Academic background
- Alma mater: University of Kansas (BA); Wichita State University (MA); University of Colorado Boulder (PhD);

Academic work
- Discipline: Psychologist
- Institutions: Arizona State University
- Main interests: Reading comprehension; Literacy; Educational technology; Intelligent tutoring systems; Natural language processing;

= Danielle S. McNamara =

Educational researcher

Danielle S. McNamara is an educational researcher known for her theoretical and empirical work with reading comprehension and the development of game-based literacy technologies. She is professor of psychology and senior research scientist at Arizona State University. She has previously held positions at University of Memphis, Old Dominion University, and University of Colorado, Boulder.

In 2015, McNamara received the Distinguished Cognitive Scientist Award from the University of California, Merced. She was selected by the American Educational Research Association (AERA) as a 2018 AERA Fellow in acknowledgement of her theoretical and research contributions to the field of literacy and learning.

__STORED DATA__
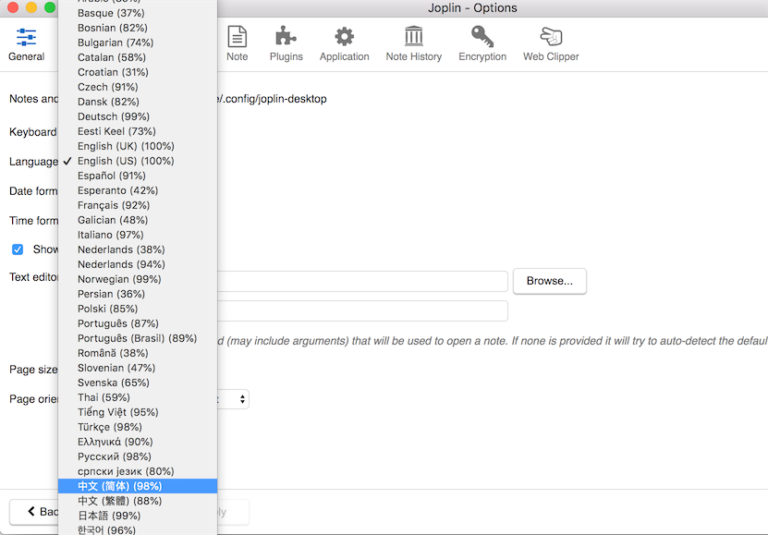
Task: Choose Deutsch (99%) from language list
Action: coord(113,117)
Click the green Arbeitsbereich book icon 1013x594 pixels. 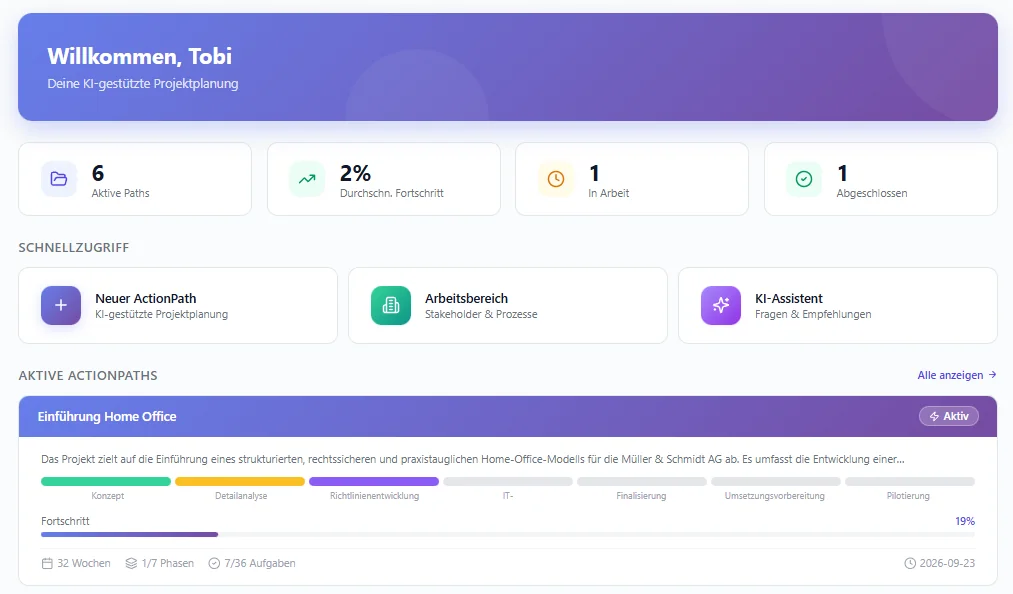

__CHECK YOUR UNDERSTANDING__
A) According to the McNamara biography, what award did she receive in 2015?
B) Recast the paragraph of the McNamara biography that begins "Danielle S. McNamara is an educational researcher" as a short bulleted list that keeps its main facts.
The data above isn't needed here.

__ACTIVITY ANSWERS__
A) The Distinguished Cognitive Scientist Award from the University of California, Merced.

B)
- Educational researcher known for theoretical and empirical work on reading comprehension and for developing game-based literacy technologies
- Professor of psychology and senior research scientist at Arizona State University
- Previously held positions at the University of Memphis, Old Dominion University, and the University of Colorado, Boulder